If $ab = \frac{1}{2},$ then $a + b = \sqrt{2}.$  Then $a$ and $b$ are the roots of
\[t^2 - t \sqrt{2} + \frac{1}{2} = 0.\]We can factor this as $\left( t - \frac{1}{\sqrt{2}} \right)^2 = 0,$ so $t = \frac{1}{\sqrt{2}}.$  Therefore, $a = b = \frac{1}{\sqrt{2}},$ or
\[\cos x = \sin x = \frac{1}{\sqrt{2}}.\]The only solution is $x = \frac{\pi}{4}.$

If $ab = -\frac{1}{4},$ then $a + b = -\frac{1}{\sqrt{2}}.$  Then $a$ and $b$ are the roots of
\[t^2 + \frac{1}{\sqrt{2}} t - \frac{1}{4} = 0.\]By the quadratic formula,
\[t = \frac{-\sqrt{2} \pm \sqrt{6}}{4}.\]If $\cos x = \frac{-\sqrt{2} + \sqrt{6}}{4}$ and $\sin x = \frac{-\sqrt{2} - \sqrt{6}}{4},$ then $x = \frac{19 \pi}{12}.$  (To compute this angle, we can use the fact that $\cos \frac{\pi}{12} = \frac{\sqrt{2} + \sqrt{6}}{4}$ and $\cos \frac{5 \pi}{12} = \frac{\sqrt{6} - \sqrt{2}}{4}.$)

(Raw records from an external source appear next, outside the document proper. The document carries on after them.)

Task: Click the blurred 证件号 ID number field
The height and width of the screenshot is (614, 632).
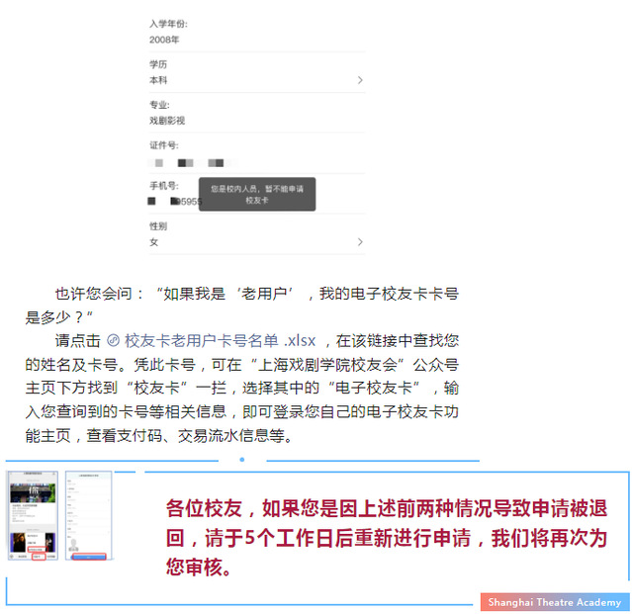Action: (188, 161)
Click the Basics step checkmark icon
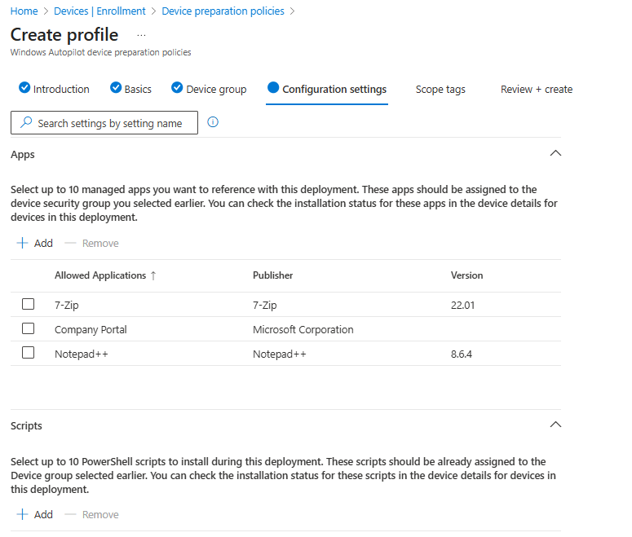The image size is (632, 537). click(116, 88)
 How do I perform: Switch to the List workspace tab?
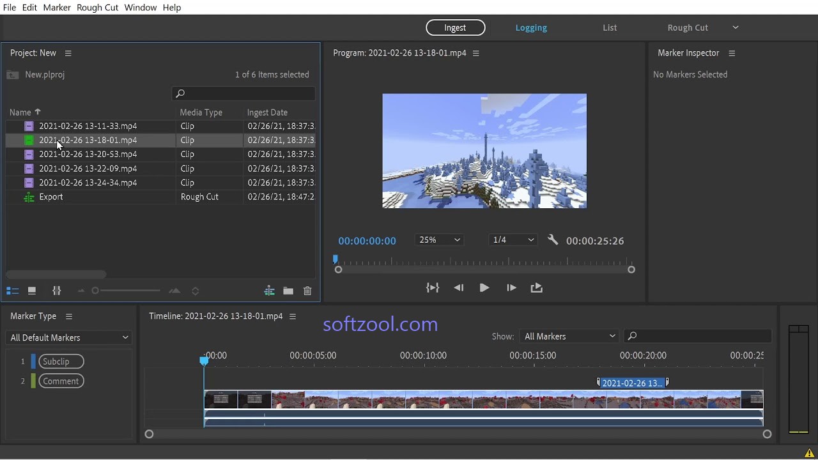[x=610, y=27]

If $\cos x = \frac{-\sqrt{2} - \sqrt{6}}{4}$ and $\sin x = \frac{-\sqrt{2} + \sqrt{6}}{4},$ then $x = \frac{11 \pi}{12}.$

Hence, the sum of all solutions is $\frac{\pi}{4} + \frac{19 \pi}{12} + \frac{11 \pi}{12} = \boxed{\frac{11 \pi}{4}}.$